In 2004, following the European Championships in Portugal, a deal was reportedly agreed between the clubs for Gerrard to make a £30 million move to Stamford Bridge. Chelsea’s new manager Jose Mourinho wanted the player, and the prospect of a larger paycheck along with more chances at silverware seemed to have tempted the Englishman to quit Anfield.
Subsequently, after being ‘a week away’ from signing for Chelsea, Gerrard did a U-turn after the Liverpool officials and his family convinced him that Liverpool was his club. This piece from February 2005 lists down a few reasons why he chose against moving to London. There were also reports of death threats which influenced his decision to stay back.
In the summer of 2005, he was once again targeted by Chelsea, and this time, Liverpool accepted a £32 million offer after Gerrard turned down a contract extension and stated that he wanted to quit his boyhood club. Then came the second U-turn, just 24 hours later, with the midfielder signing the extension worth £100,000-per-week.
At the end of it all, Gerrard remained a Liverpool player. This is a timeline of how events unfolded following the 2005 Champions League final.
Now, almost a decade on, as Liverpool prepare to take on Chelsea in the first-leg of their Capital One Cup semi-final, Gerrard will wonder what might have been. Since 2005, the Reds have only won two trophies – the 2006 FA Cup and the 2011 League Cup. Chelsea, by contrast have won two Premier League trophies, four FA Cups, a League, a Champions League and a Europa League.
There is no doubt that Gerrard is arguably one of the greatest players to have ever put on a Liverpool shirt. He is part of a rare group, of players that stay at one club throughout the prime of their careers. Of course, he has confirmed his decision to leave the Reds at the end of this season but at the age of 34, he won’t be joining a direct rival or working against Liverpool.
But the fact remains that a player of his calibre and quality should have had more to show for in terms of silverware. For a player like Steven Gerrard to have never won the Premier League is criminal, almost. His loyal service for both club and country over the last 15 years has won his countless accolades and plaudits. But he surely will feel he could have and should have won a lot more, especially having come so close to joining a club that has been one of the most successful sides in Europe in the last decade.
Another man involved in these transactions, who certainly has regrets about the way things panned out, is Jose Mourinho. The Chelsea manager openly stated a couple of days ago that not signing Gerrard remains one of the biggest regrets of his life.

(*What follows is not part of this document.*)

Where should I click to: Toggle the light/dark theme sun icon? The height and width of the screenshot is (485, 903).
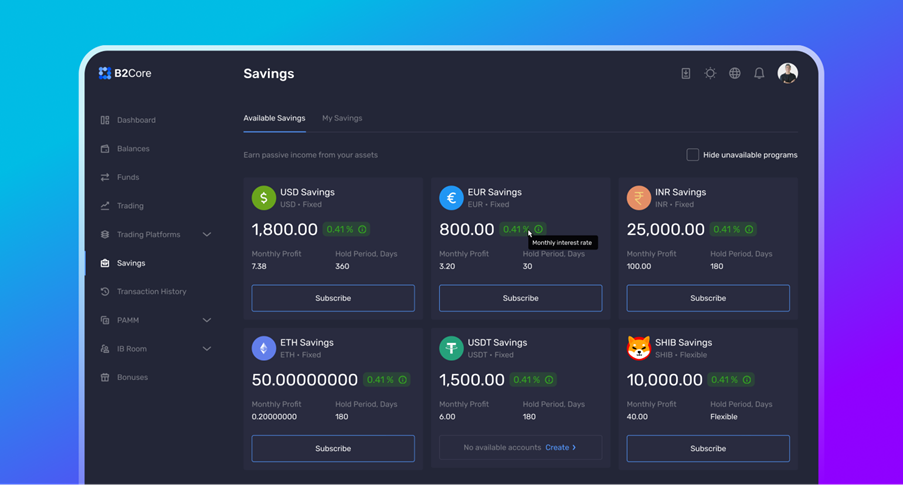[x=710, y=73]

— Pete O’Rourke (@SportsPeteO) January 19, 2015
“We did everything to try [to sign him] and it was almost there,” said Mourinho.
“I was dreaming of Claude Makelele, Gerrard and Frank Lampard in midfield.”
Mourinho added: “We were playing in a proper triangle without a number 10 and playing Maka in front of the defenders. Me, Mr Abramovich and [former Chelsea chief executive] Peter Kenyon at that time, we dreamed of that.”
In the end, it remained just a dream.
Today, we can only reflect on what might have happened had Gerrard made the switch to Stamford Bridge. Could he have gelled in and made the same impact that he has for Liverpool? Could Mourinho have optimally utilised both Lampard and Gerrard in the same side? Would we today be celebrating Gerrard as a Chelsea legend?
Alas, think as you might, these questions will forever remain unanswered.